Search JavaScript files, HTML source, and other client-side resources for exposed secrets.

# Download and search JavaScript files for secrets
curl -s "https://target.example.com/" | \
  grep -oP 'src="[^"]*\.js[^"]*"' | \
  grep -oP '"[^"]*"' | tr -d '"' | while read js; do
    echo "=== Scanning: $js ==="
    # Handle relative URLs
    if [[ "$js" == /* ]]; then
      curl -s "https://target.example.com$js"
    else
      curl -s "$js"
    fi | grep -inE \
      "(api[_-]?key|apikey|api[_-]?secret|aws[_-]?access|aws[_-]?secret|private[_-]?key|password|secret|token|auth|credential|AKIA[0-9A-Z]{16})" \
      | head -20
done

# Search for common secret patterns
curl -s "https://target.example.com/static/app.js" | grep -nP \
  "(AIza[0-9A-Za-z-_]{35}|AKIA[0-9A-Z]{16}|sk-[a-zA-Z0-9]{48}|ghp_[a-zA-Z0-9]{36}|xox[bpsa]-[0-9a-zA-Z-]{10,})"

# Check source maps for exposed source code
curl -s "https://target.example.com/static/app.js.map" | head -c 500
# Source maps may contain original source code with embedded secrets

# Search HTML source for exposed data
curl -s "https://target.example.com/" | grep -inE \
  "(api_key|secret|password|token|private_key|database_url|smtp_password)" | head -20

# Check for exposed .env or configuration files
for file in .env .env.local .env.production config.json settings.json \
  .aws/credentials .docker/config.json; do
  status=$(curl -s -o /dev/null -w "%{http_code}" \
    "https://target.example.com/$file")
  if [ "$status" == "200" ]; then
    echo "FOUND: $file ($status)"
  fi
done

Step 2: Analyze API Responses for Data Over-Exposure

Check if API endpoints return more data than necessary.

# Fetch user profile and examine response fields
curl -s -H "Authorization: Bearer $TOKEN" \
  "https://target.example.com/api/users/me" | jq .

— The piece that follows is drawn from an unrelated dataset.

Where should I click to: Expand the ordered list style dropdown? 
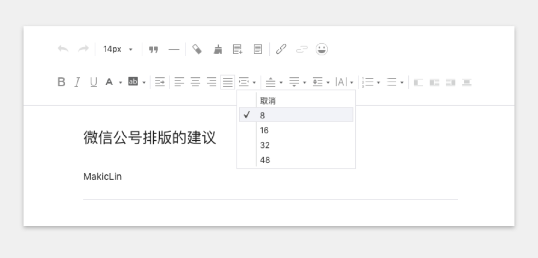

# Look for sensitive fields that should not be exposed:
# - password, password_hash, password_salt
# - ssn, social_security_number, national_id
# - credit_card_number, card_cvv, card_expiry
# - api_key, secret_key, access_token, refresh_token
# - internal_id, database_id
# - ip_address, session_id
# - date_of_birth, drivers_license

# Check list endpoints for excessive data
curl -s -H "Authorization: Bearer $TOKEN" \
  "https://target.example.com/api/users" | jq '.[0] | keys'

# Compare public vs authenticated responses
echo "=== Public ==="
curl -s "https://target.example.com/api/users/1" | jq 'keys'
echo "=== Authenticated ==="
curl -s -H "Authorization: Bearer $TOKEN" \
  "https://target.example.com/api/users/1" | jq 'keys'

# Check error responses for information leakage
curl -s -X POST \
  -H "Content-Type: application/json" \
  -d '{"invalid": "data"}' \
  "https://target.example.com/api/users" | jq .
# Look for: stack traces, database queries, internal paths, version info

# Test for PII in search/autocomplete responses
curl -s -H "Authorization: Bearer $TOKEN" \
  "https://target.example.com/api/search?q=john" | jq .
# May return full user records instead of just names

Step 3: Test Data Transmission Security

Verify that sensitive data is encrypted during transmission.

# Check TLS configuration
# Using testssl.sh
./testssl.sh "https://target.example.com"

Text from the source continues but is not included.